• ЗАДАНИЯ:
A – Приведите ещё раз без изменений часть отрывка о Достоевском: начните со слов «[ Оглавление ]» и закончите словами «слишком больно наказывать.».
B – Пожалуйста, перепишите слово в слово строки записей: начните со строки, где есть «This screenshot has height=205, width=425.», и остановитесь после строки с «[x=136, y=167]», включив обе.

• ИСТОЧНИК:
-.-.-
[ Оглавление ]
IV
По выходе из каторги Достоевский тотчас же с жаром принялся за писание. Первым
значительным плодом его нового творчества был рассказ "Село Степанчиково и его
обитатели". В этом произведении самый зоркий глаз не отыщет и намеков на то, что
его автор - каторжник. Наоборот, в рассказчике вы чувствуете благодушного, доброго
и остроумного человека. До того благодушного, что допускает самую счастливую развязку
запутанных обстоятельств. Дядюшка, вдоволь, конечно, намучившись и натерпевшись
от Фомы Опискина и матушки-генеральши, в решительную минуту проявляет беспримерную
энергию и, кстати сказать, еще более беспримерную физическую силу. Фома Опискин
от одного удара дядюшки летит через закрытую дверь на крыльцо, а с крыльца на
двор, и так долго терзавший всех "тиран" оказывается сразу низверженным. Но и
этого мало Достоевскому. Ему не хочется даже и тирана слишком больно наказывать.
-.-.-
• ИСХОДНЫЕ ДАННЫЕ:
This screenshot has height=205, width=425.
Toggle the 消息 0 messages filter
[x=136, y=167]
-.-.-
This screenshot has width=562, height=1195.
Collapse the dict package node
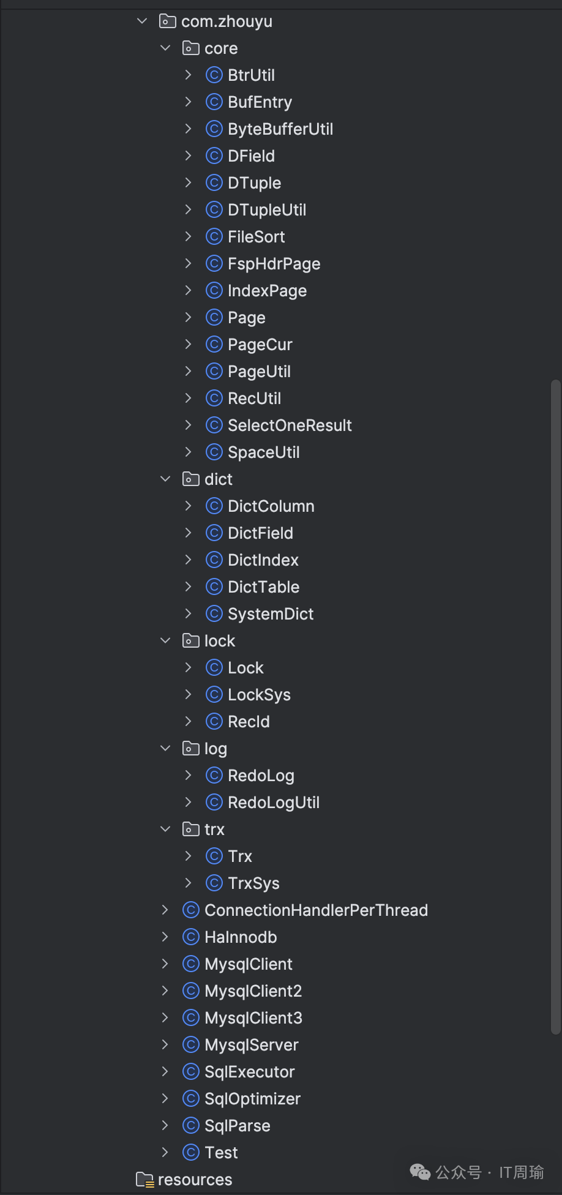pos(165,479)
-.-.-
• ВЫПОЛНЕННЫЕ ЗАДАНИЯ:
A –
[ Оглавление ]
IV
По выходе из каторги Достоевский тотчас же с жаром принялся за писание. Первым
значительным плодом его нового творчества был рассказ "Село Степанчиково и его
обитатели". В этом произведении самый зоркий глаз не отыщет и намеков на то, что
его автор - каторжник. Наоборот, в рассказчике вы чувствуете благодушного, доброго
и остроумного человека. До того благодушного, что допускает самую счастливую развязку
запутанных обстоятельств. Дядюшка, вдоволь, конечно, намучившись и натерпевшись
от Фомы Опискина и матушки-генеральши, в решительную минуту проявляет беспримерную
энергию и, кстати сказать, еще более беспримерную физическую силу. Фома Опискин
от одного удара дядюшки летит через закрытую дверь на крыльцо, а с крыльца на
двор, и так долго терзавший всех "тиран" оказывается сразу низверженным. Но и
этого мало Достоевскому. Ему не хочется даже и тирана слишком больно наказывать.

B –
This screenshot has height=205, width=425.
Toggle the 消息 0 messages filter
[x=136, y=167]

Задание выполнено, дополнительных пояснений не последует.